My drawing above is just a variation on a chemistry lab technique to create a partial vacuum to pull liquids through filter paper. A T-tube is connected to a faucet nozzle in this orientation ||= with the bottom arm connected to a long hose and the side tube connected to whatever requires suction. The faucet is turned on, and air is drawn in through the side tube. The method above is the same thing, except you use siphon action from your own upper-story water bucket rather than the hydraulic head from the town water tower to start the flow.

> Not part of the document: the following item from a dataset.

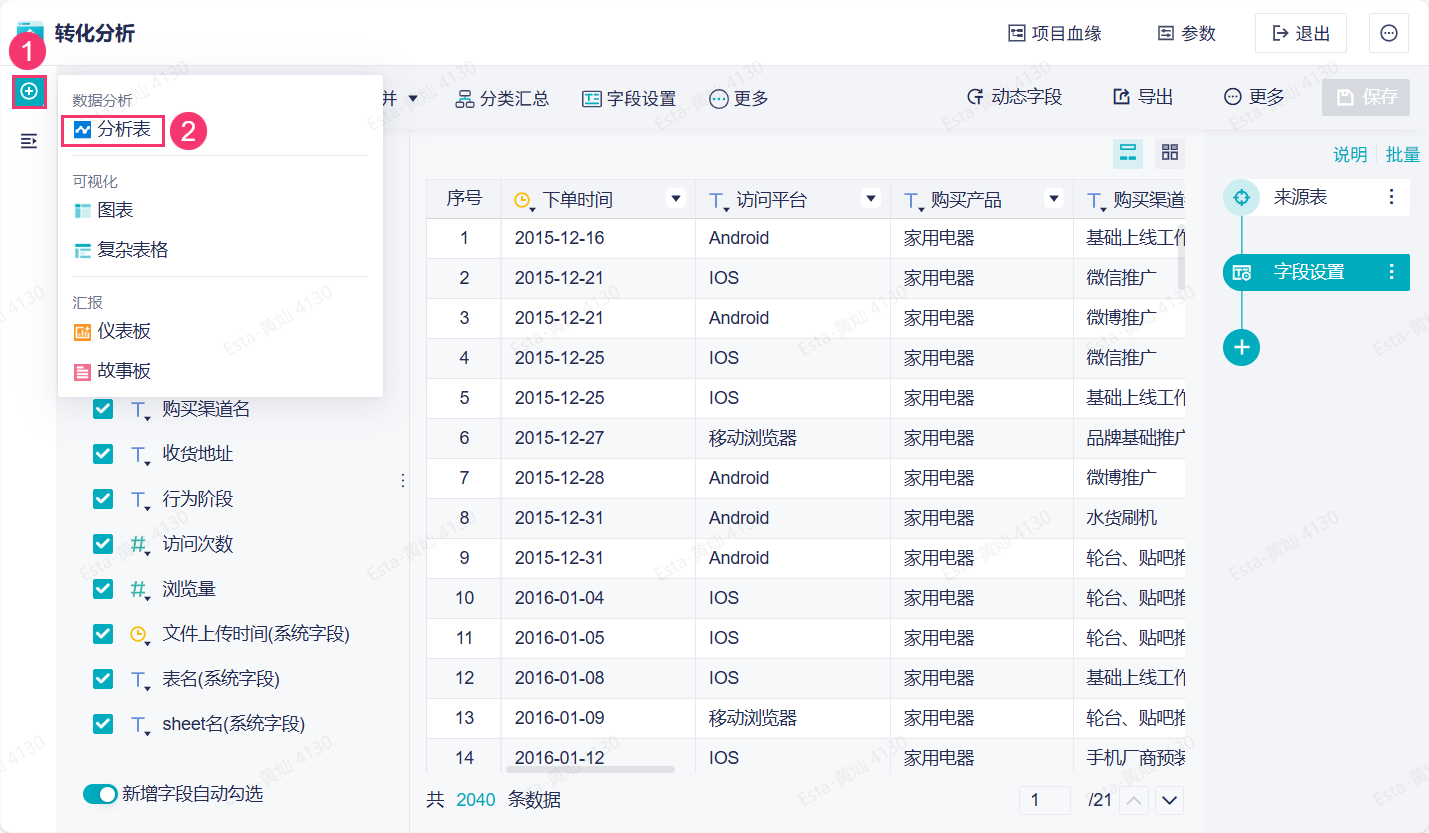Open the three-dot menu of 字段设置 step
Screen dimensions: 1429x833
1391,272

An advantage of the illustrated method is that it doesn't require a huge reservoir. Since you're actually removing air from system rather than just stretching its volume, large amounts of water aren't required. You could also catch the outflowing water in a bucket at the bottom to avoid wasting water, and then periodically haul it upstairs to run it through again.

Ollie, I'm not quite sure why bubbles would come up from the end of the hose, but I'll think about this. The device is just a siphon tube with a small amount of air leaking in from the top. But since you'd want to collect the outflowing water anyway, immersing the hose end is no problem.
I also don't quite understand why water would enter the bag: the pressure at the T-connector should always be lower than the bag. But I suppose a one-way valve would be useful here to prevent accidental backflow and to keep water vapor from entering the bag.

Finally, after all my verbiage, I'm inclined to agree that this is not really worth the effort. I went to a local repair store and got an old vacuum pump and hooked it up with relay, switch, gauge and reservoir for around $60. It will hold around 20" Hg for several hours after a ten-second motor run.

- Chung

Chung,

Thanks for the explaination. I think I understand a little better now.

Have a look at our pump kits at www.roarockit.com there is a good review at http://www.rcgroups.com/forums/show...ght=vacuum+pump
on the Etap system.

If you're going to resurrect these old threads I guess they should now be in the Composites forum.

Steve

I used a pump from a refrigerator and a 11 gallon portable air tank. I had most of the fittings and the gauge. The most expensive thing was the switch which I got from ACP for 40 dollars

I have an old Sears air compressor that has a tank like that, and a Kryotek computer case, which has a refrigerator pump in it i'll repurpose. What are the 2 objects in the inlet line? One looks like a filter, the other white thing is...?

the thing that looks like a filter is a check valve and the white thing is a vaccum tube reducer. The tube thickness on the pump was much fatter than the tube size for the valve . Both are available at auto parts store. I got the check valve from ACP when I orderd the switch.